─── Excerpted data ───

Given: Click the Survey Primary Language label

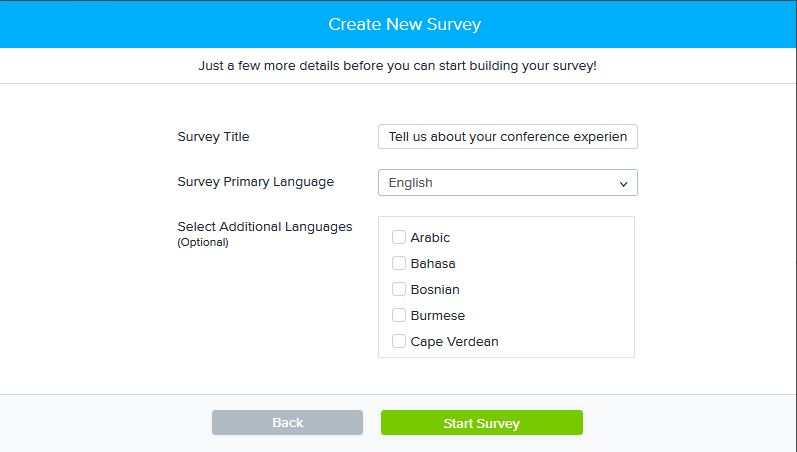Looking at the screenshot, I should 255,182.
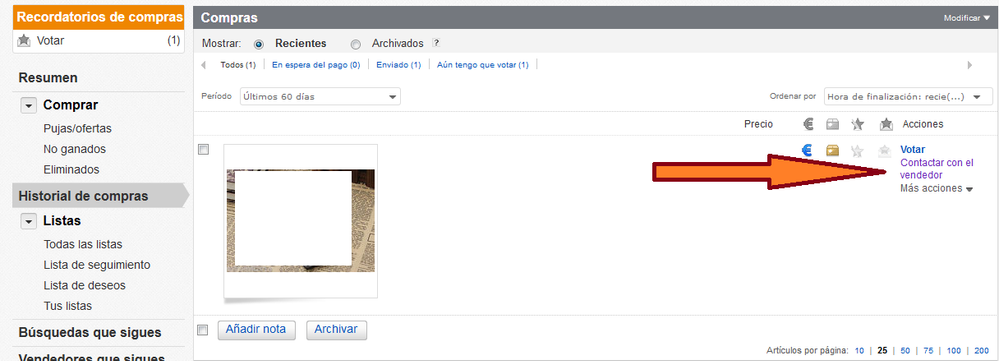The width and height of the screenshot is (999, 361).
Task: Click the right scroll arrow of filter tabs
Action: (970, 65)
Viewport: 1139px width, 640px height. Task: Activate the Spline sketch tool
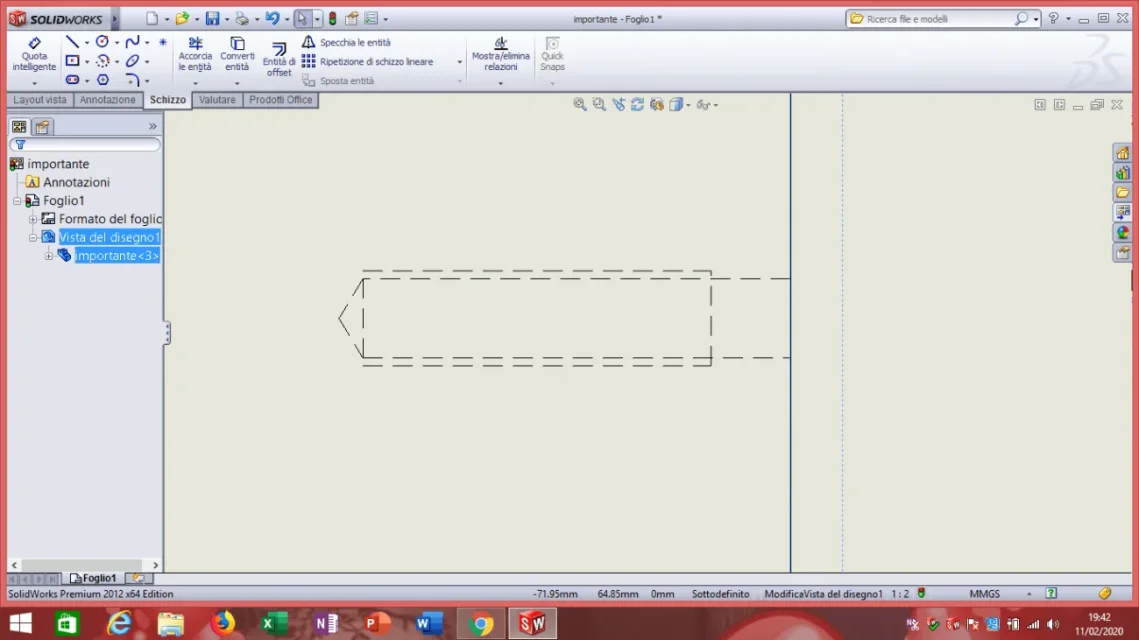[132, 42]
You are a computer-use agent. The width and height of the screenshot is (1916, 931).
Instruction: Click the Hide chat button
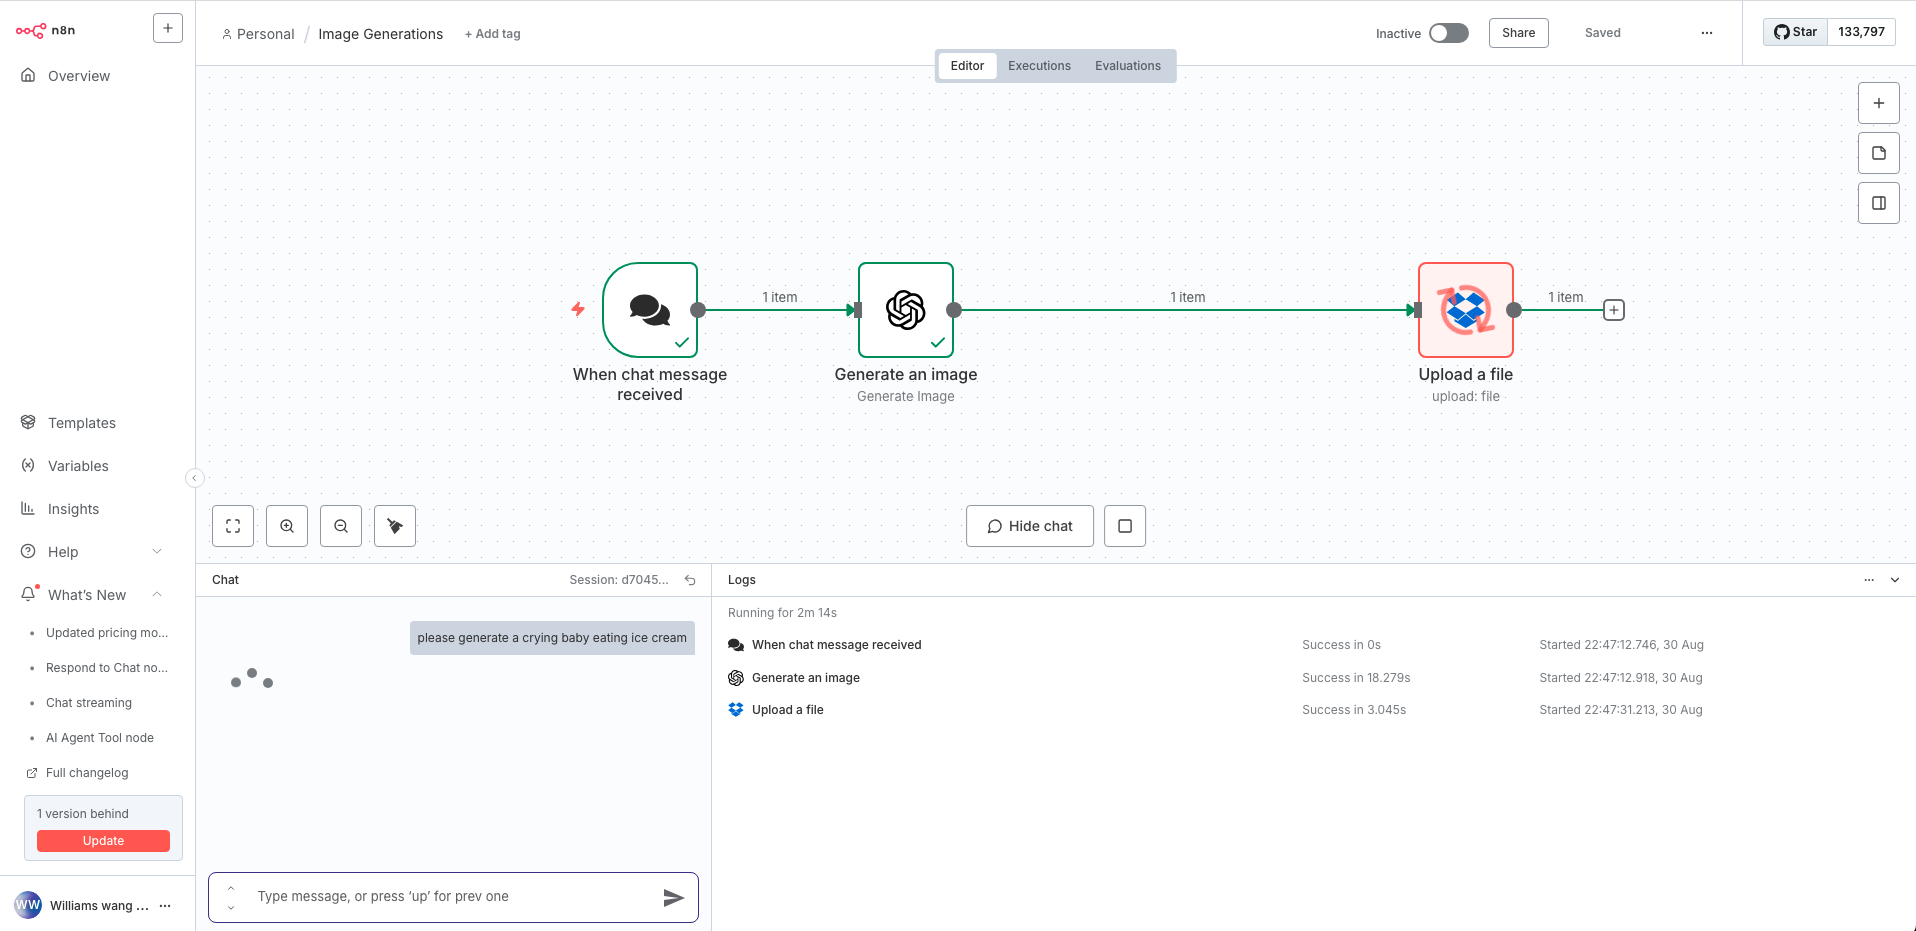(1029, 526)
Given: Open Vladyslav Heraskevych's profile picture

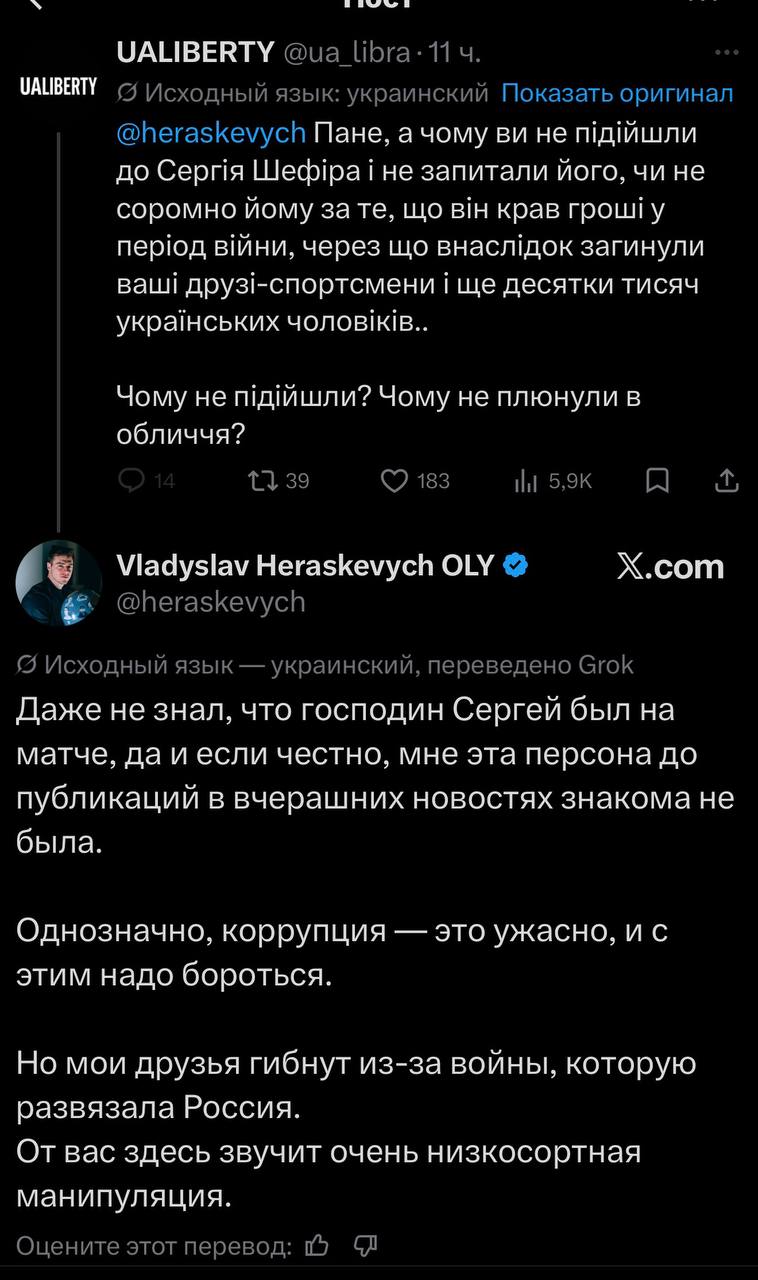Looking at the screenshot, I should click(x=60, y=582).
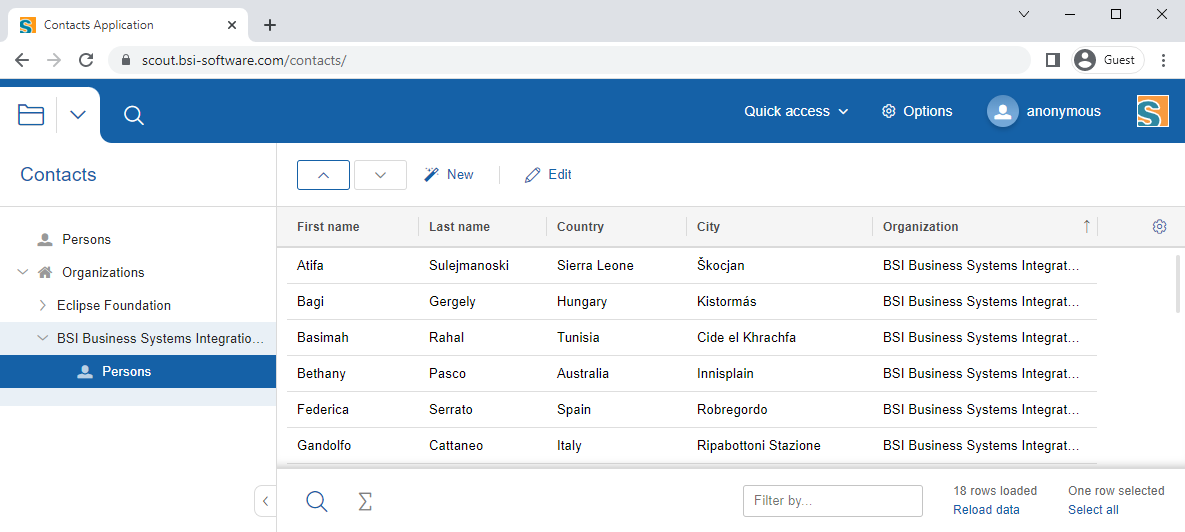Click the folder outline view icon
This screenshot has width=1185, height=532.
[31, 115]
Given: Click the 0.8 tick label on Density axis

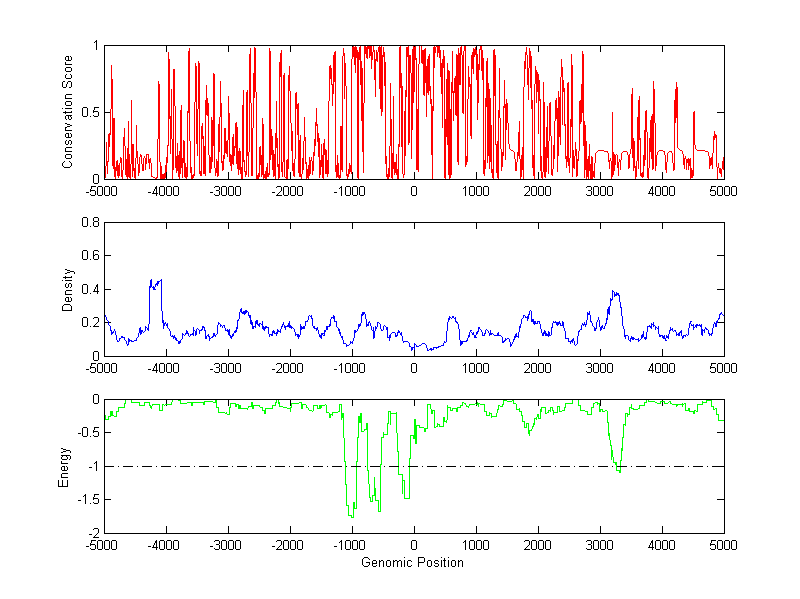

───

◆ **Task to carry out**: Except for the pictures, return every line of the material exactly.

◆ **Output for this task**:
Given: Click the Survey Primary Language label

Looking at the screenshot, I should 255,182.
The width and height of the screenshot is (999, 361).
Task: Click the right scroll arrow of filter tabs
Action: (970, 65)
Viewport: 1139px width, 640px height. Task: Activate the Spline sketch tool
[132, 42]
You are a computer-use agent. The width and height of the screenshot is (1916, 931).
Instruction: Click the Hide chat button
(1029, 526)
Given: Open Vladyslav Heraskevych's profile picture

Looking at the screenshot, I should click(x=60, y=582).
Click the folder outline view icon
This screenshot has width=1185, height=532.
[31, 115]
Given: Click the 0.8 tick label on Density axis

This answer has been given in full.